The arrangement evokes longstanding cultural questions about the two often-rival metropoli: How relevant is Washington's "local" news to people in the Baltimore area? And more broadly, are the two areas really distinct anymore as markets, or has sprawl turned them into "Washimore" (or perhaps "Baltiton"? "Baltiwash"?).
Although Baltimore and Washington are statistically separate entities (they are reported separately in the Nielsen TV ratings, for example), executives of the two stations say the differences are growing murkier. Among other things, an estimated 150,000 people commute from Baltimore and its environs into the Washington area each day, said Alan Sawyer, WUTB's general manager.
"Baltimore is a great city, and people here have a lot of pride in it," he said, "but the overlap [with the Washington area] is increasing every day."
What's more, he says, the news often crosses regional boundaries.
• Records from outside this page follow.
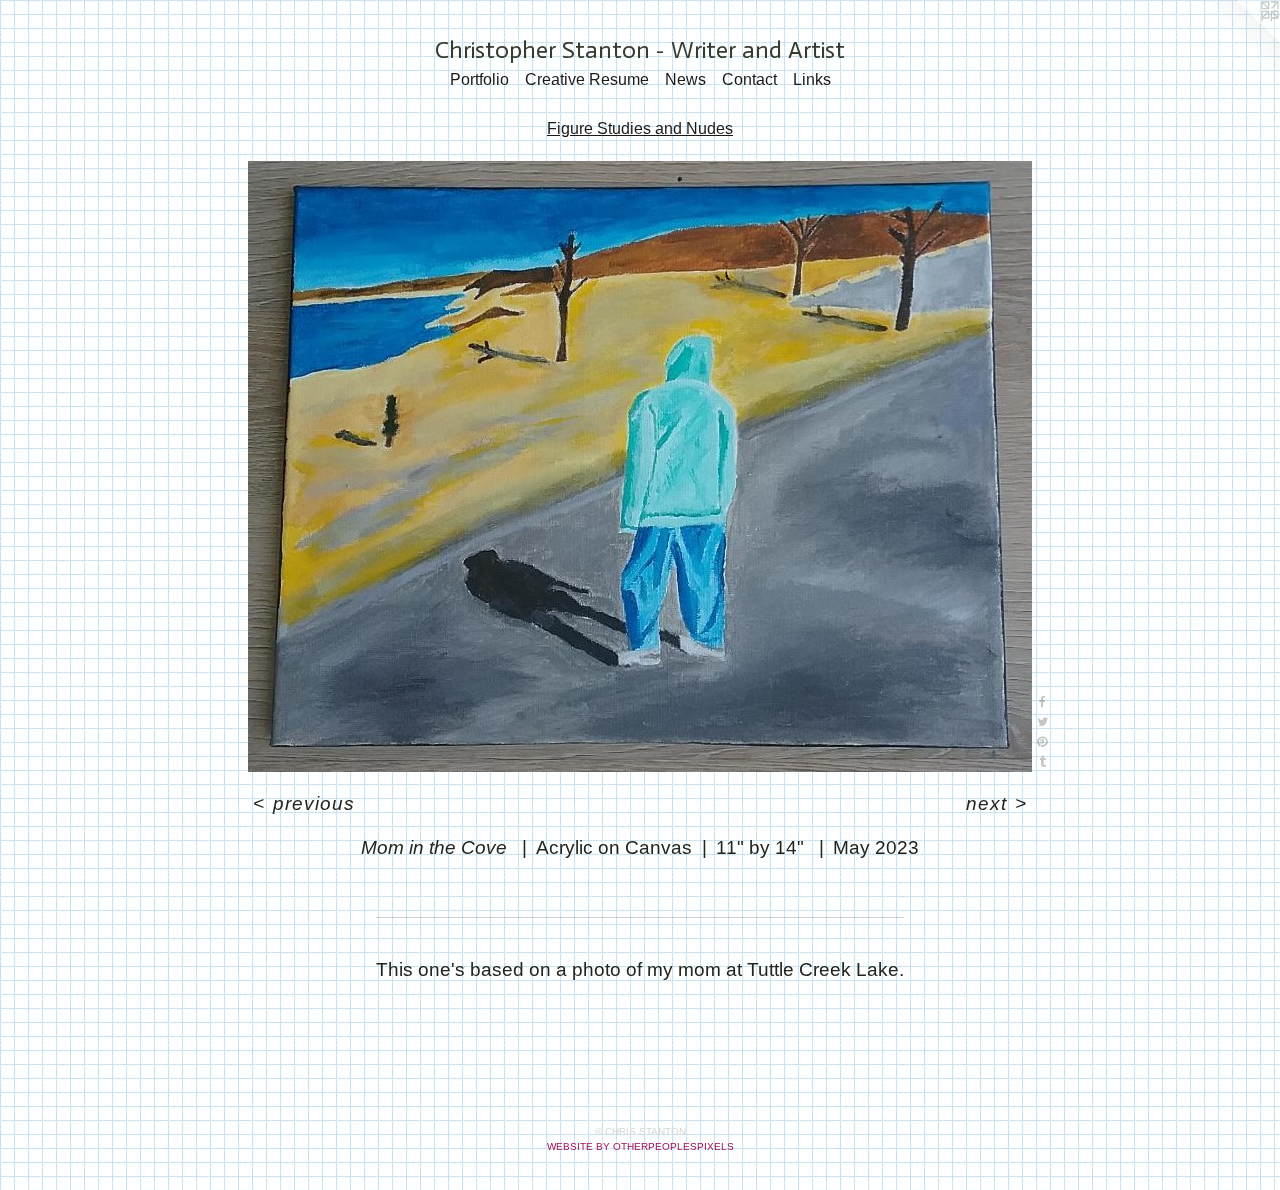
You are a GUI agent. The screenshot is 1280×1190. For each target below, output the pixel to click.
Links (812, 79)
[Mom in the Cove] (640, 466)
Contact (749, 79)
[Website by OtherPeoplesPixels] (1240, 40)
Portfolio (479, 79)
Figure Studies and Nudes (640, 128)
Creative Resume (587, 79)
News (685, 79)
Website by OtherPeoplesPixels (640, 1146)
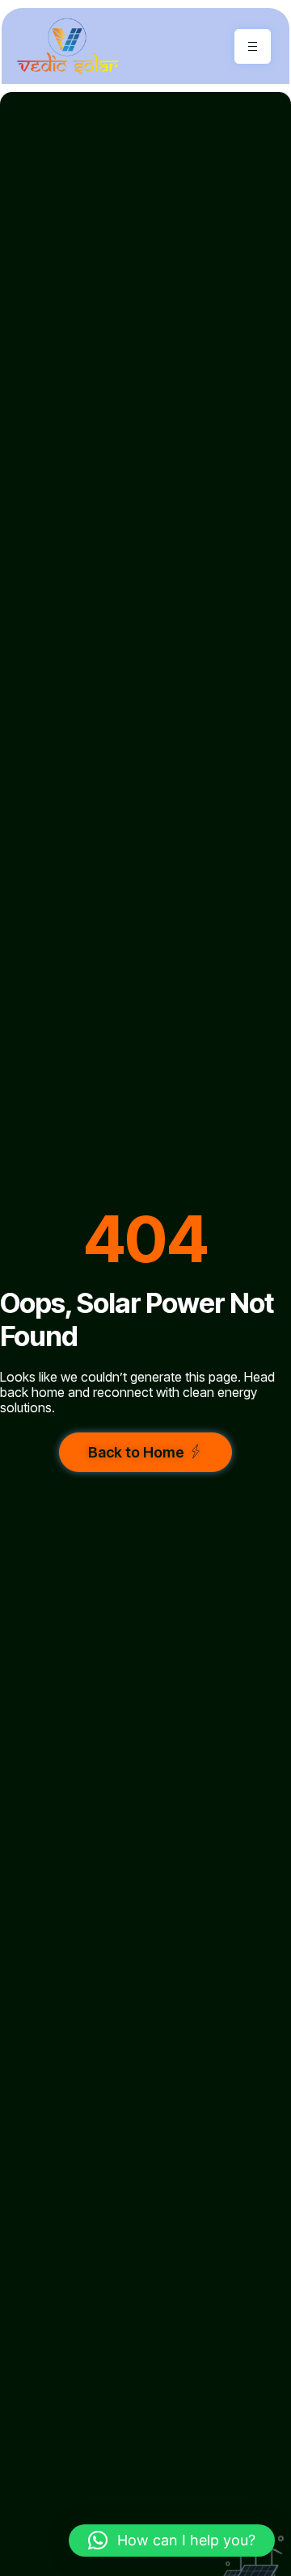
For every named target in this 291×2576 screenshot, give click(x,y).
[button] (172, 2540)
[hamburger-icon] (252, 46)
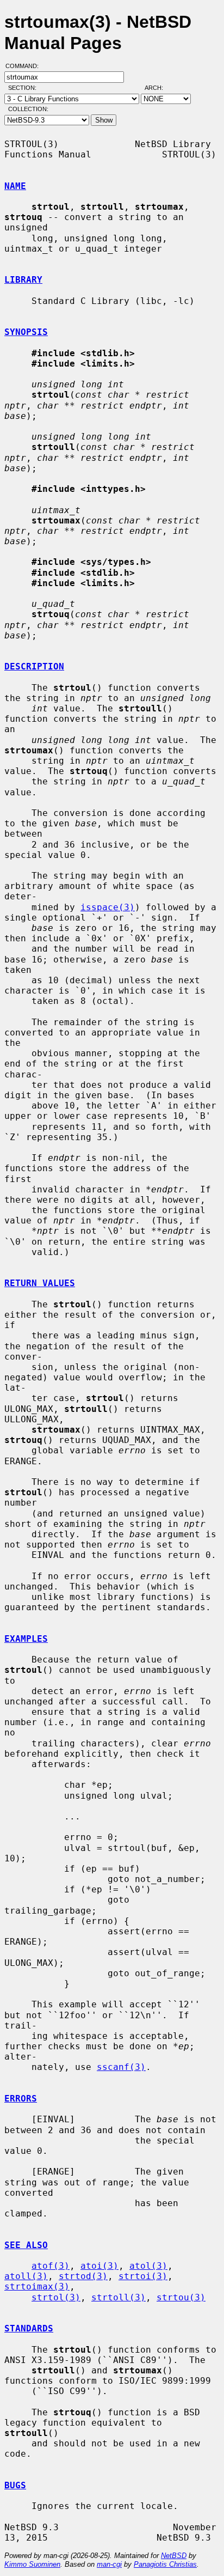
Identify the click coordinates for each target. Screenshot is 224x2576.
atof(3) (51, 2266)
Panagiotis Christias (165, 2564)
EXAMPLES (26, 1639)
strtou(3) (181, 2297)
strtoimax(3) (37, 2286)
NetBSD (173, 2555)
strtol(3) (56, 2297)
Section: (24, 87)
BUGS (15, 2485)
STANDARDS (28, 2328)
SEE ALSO (26, 2245)
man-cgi (109, 2564)
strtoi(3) (143, 2276)
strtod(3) (83, 2276)
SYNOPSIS (26, 332)
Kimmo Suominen (32, 2564)
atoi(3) (99, 2266)
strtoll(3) (118, 2297)
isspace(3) (107, 907)
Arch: (159, 87)
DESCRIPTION (34, 666)
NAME (15, 186)
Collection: (28, 109)
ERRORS (20, 2098)
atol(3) (148, 2266)
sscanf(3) (121, 2067)
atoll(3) (26, 2276)
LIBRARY (23, 280)
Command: (25, 66)
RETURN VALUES (39, 1283)
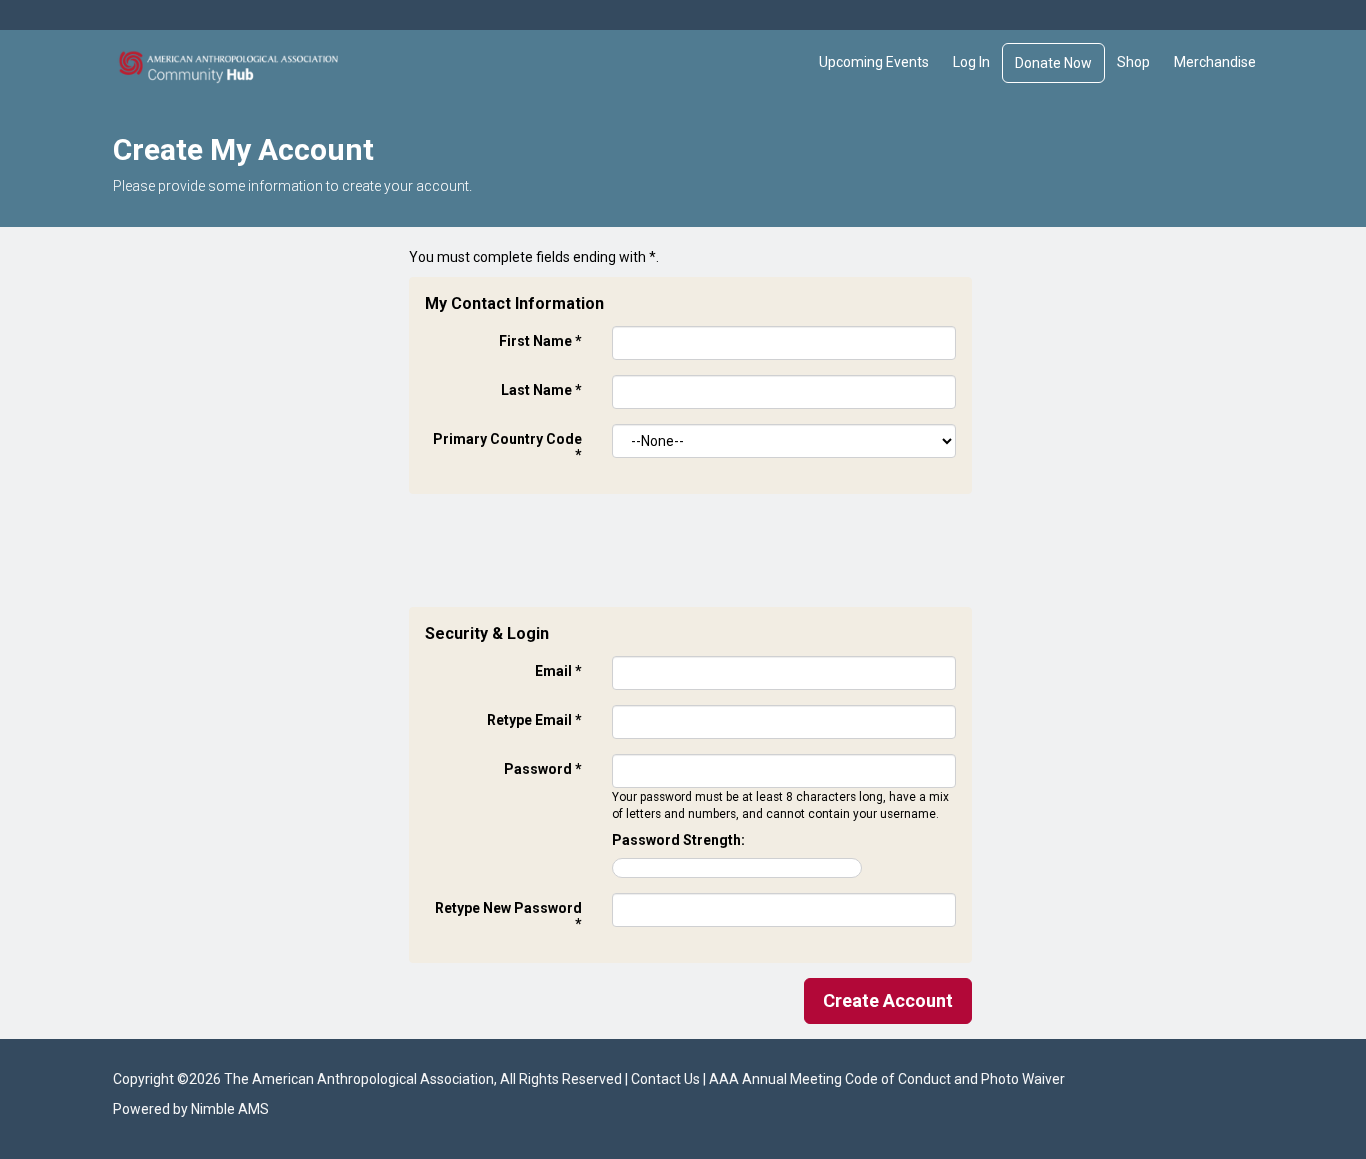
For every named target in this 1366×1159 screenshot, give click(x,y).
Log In (971, 62)
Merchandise (1215, 62)
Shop (1133, 62)
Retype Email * (534, 720)
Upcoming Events (874, 62)
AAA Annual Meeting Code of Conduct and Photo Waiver (887, 1079)
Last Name (541, 390)
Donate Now (1053, 63)
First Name (540, 341)
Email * (558, 671)
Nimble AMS (230, 1109)
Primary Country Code (507, 447)
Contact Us (665, 1079)
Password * (543, 769)
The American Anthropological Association (359, 1079)
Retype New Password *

Washington stations report on Orioles and Ravens games, and weather maps and traffic reports range up and down the I-95 corridor. Baltimore stations, meanwhile, are big on University of Maryland games. And significant developments on Capitol Hill are staples of newscasts everywhere.
Yesterday, Sawyer noted, Washington's news stations were all over Baltimore-Washington International Thurgood Marshall Airport -- there's that B-W thing again -- in the wake of the foiled terrorism plot in Britain.
But Sawyer and his counterpart at WTTG, Duffy Dyer, acknowledge that Fairfax will never be Towson, and Chesapeake Bay crabs will probably always be as regionally symbolic of Baltimore as pork is to Washington.
"They both have very specific personalities, and they'll never really meld to such a degree that you won't notice the difference," Dyer said. "But there are many people who live in one place and work in the other." (For the record, Dyer prefers "Washimore.")
The arrangement will extend WTTG's potential viewing audience into areas that its broadcast signal cannot reach, and where cable companies don't carry it. The station will not add any Baltimore-centric elements to its newscast or hire additional reporters, Dyer said.
WUTB has been broadcasting infomercials and "Seinfeld" reruns in the time slots that beginning Sept. 5 will carry Channel 5's news, and has not produced its own news previously. Smaller, second-tier stations such as WUTB typically go without news programming, which is relatively expensive to produce. By plugging in WTTG's broadcast, WUTB will save millions of dollars in startup costs for its own news operation.
The cross-border local-news simulcast has been tried in other, smaller markets, Sawyer said, but the Baltimore-Washington arrangement might be a first for a pair of major cities. Nielsen considers the Washington region the eighth-largest TV market by population; Baltimore ranks No. 24.